The detection type is set at creation and cannot be changed afterward. If you need to switch a monitor's type, create a new monitor with the desired type and disable the old one.
This distinction matters because the two problems call for different responses. Flaky tests might be quarantined while you investigate the root cause. Broken tests represent real failures that should be fixed, not hidden.
How It Works
The monitor periodically calculates the failure rate for each test within a time window you define. If the rate meets or exceeds your activation threshold and the test has enough runs to be statistically meaningful, the test is flagged as flaky or broken depending on the monitor's detection type.
Example
You configure a threshold monitor with:
Detection type
Flaky
Activation threshold
30%
Window
6 hours
Minimum sample size
50 runs
Branches
main
Over the last 6 hours, here's what the monitor observes:
test_checkout
120
42
35%
Yes (120 ≥ 50)
Flagged as flaky — rate exceeds 30% threshold
test_signup
8
3
37.5%
No (8 < 50)
Not flagged — insufficient data
test_checkout is flagged because its 35% failure rate exceeds the 30% threshold and it has enough runs to be statistically meaningful. test_signup has a higher failure rate but is skipped entirely — the monitor needs at least 50 runs before making a call.
Configuration
Detection Type
Choose Flaky or Broken. This determines the status a test receives when the monitor flags it. See Detection Type above for guidance on which to use.
Activation Threshold
The failure rate that triggers detection, expressed as a percentage. A test is flagged when its failure rate meets or exceeds this value within the time window.

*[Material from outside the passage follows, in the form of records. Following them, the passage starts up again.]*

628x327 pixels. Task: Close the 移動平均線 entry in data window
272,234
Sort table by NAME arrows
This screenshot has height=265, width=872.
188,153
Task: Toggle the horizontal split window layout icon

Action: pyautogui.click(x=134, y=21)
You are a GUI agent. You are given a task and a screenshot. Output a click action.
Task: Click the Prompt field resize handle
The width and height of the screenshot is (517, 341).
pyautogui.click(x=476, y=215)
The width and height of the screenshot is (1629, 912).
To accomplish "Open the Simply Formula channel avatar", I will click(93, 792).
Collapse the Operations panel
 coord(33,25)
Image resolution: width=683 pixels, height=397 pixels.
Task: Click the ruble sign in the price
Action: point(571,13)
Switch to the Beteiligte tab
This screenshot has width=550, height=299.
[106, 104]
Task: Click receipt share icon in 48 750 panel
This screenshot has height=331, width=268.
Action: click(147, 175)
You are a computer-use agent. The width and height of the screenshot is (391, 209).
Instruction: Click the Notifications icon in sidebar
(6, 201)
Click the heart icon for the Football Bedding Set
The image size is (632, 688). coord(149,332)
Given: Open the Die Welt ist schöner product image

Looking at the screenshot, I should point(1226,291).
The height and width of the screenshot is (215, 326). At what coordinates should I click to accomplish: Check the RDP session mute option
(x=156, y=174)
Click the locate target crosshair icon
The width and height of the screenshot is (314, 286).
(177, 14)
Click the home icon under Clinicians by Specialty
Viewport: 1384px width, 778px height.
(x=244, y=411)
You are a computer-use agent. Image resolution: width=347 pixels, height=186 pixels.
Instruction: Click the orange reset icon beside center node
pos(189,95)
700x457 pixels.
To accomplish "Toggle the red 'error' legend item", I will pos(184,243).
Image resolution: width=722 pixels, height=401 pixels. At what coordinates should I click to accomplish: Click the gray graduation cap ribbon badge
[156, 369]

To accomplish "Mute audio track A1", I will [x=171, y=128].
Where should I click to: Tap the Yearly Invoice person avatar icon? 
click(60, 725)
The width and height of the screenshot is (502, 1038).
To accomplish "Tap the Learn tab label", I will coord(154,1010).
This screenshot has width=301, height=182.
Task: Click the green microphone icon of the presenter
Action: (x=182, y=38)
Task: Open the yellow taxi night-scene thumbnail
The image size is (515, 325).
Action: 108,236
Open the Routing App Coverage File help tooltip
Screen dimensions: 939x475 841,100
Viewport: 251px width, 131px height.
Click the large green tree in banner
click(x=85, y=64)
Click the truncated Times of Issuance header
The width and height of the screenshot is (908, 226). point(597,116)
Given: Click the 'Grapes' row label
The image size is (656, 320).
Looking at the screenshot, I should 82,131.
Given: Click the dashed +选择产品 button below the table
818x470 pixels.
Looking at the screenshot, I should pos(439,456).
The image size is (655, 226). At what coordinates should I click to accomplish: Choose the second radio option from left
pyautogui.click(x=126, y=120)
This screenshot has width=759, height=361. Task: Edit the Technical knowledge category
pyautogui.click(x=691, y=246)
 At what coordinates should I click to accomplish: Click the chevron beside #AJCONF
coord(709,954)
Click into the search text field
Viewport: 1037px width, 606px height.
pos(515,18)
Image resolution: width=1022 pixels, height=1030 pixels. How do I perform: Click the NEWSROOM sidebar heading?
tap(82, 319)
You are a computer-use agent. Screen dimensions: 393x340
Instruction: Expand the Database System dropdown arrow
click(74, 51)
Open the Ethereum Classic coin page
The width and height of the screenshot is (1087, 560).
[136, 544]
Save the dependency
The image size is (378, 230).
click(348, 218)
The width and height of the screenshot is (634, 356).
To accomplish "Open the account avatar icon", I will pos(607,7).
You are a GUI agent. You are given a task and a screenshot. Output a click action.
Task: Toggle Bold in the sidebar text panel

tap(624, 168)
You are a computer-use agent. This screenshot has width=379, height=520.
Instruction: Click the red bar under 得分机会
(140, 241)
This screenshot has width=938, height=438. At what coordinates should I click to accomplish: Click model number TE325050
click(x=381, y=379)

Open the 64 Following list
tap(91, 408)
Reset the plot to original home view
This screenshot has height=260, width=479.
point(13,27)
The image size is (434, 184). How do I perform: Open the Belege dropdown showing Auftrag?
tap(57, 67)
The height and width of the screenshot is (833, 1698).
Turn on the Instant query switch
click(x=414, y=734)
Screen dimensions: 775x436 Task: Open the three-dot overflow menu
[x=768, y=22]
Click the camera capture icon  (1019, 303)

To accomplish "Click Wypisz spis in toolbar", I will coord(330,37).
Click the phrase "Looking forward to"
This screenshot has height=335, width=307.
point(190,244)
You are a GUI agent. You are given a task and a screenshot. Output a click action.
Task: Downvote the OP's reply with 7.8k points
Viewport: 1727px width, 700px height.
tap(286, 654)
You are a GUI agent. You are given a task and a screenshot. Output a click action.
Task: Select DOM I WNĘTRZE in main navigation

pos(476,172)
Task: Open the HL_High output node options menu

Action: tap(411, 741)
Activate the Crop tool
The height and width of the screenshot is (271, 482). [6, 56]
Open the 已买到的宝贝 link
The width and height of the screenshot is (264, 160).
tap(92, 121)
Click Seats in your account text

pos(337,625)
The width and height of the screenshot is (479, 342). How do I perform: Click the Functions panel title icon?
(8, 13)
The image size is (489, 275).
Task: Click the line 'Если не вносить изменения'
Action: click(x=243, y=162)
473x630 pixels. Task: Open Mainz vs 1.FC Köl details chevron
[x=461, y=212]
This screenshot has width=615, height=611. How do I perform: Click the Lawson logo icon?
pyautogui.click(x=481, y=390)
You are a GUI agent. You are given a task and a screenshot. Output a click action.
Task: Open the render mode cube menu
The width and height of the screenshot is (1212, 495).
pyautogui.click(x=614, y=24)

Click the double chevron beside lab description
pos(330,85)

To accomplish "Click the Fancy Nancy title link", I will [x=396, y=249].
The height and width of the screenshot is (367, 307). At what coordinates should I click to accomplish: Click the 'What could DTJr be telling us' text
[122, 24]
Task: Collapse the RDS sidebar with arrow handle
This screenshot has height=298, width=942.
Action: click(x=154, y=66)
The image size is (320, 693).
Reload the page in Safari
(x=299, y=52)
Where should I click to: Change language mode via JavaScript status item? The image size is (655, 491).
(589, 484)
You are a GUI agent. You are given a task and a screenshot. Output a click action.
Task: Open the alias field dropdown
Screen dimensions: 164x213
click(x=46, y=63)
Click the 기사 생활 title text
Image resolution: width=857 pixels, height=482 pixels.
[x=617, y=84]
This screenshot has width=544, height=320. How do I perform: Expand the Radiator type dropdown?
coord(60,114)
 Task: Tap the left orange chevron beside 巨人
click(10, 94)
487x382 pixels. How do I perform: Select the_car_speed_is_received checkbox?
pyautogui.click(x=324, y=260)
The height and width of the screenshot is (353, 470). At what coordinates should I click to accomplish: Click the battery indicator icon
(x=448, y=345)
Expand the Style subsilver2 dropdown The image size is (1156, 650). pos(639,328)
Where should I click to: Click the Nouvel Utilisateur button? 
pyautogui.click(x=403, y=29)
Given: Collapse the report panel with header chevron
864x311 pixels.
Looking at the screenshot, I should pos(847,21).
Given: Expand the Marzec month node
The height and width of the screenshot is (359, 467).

For flaky monitors, setting this lower (e.g., 10%) catches more intermittent failures but may produce false positives. Setting it higher (e.g., 50%) is more conservative and only flags tests that fail frequently.
For broken monitors, a high threshold (e.g., 80–100%) is appropriate — you want to catch tests that are consistently failing, not ones with occasional failures.
Resolution Threshold
The failure rate a test must drop below to be resolved. If not set, it defaults to the activation threshold, meaning a test resolves as soon as its failure rate drops below the activation level.
Setting this lower than the activation threshold creates a buffer that prevents tests from flapping between flagged and resolved. For example, if you activate at 30% and resolve at 15%, a test flagged at 30% must improve to below 15% before it's marked healthy again. A test hovering at 20% failure rate stays flagged rather than flipping back and forth.
The gap between activation (30%) and resolution (15%) is the buffer zone. A test with a failure rate in this range keeps its current status: a healthy test won't be flagged, but a test already flagged won't be resolved either.
Window Duration
The rolling time window (in hours) over which failure rate is calculated. Only test runs within this window are considered.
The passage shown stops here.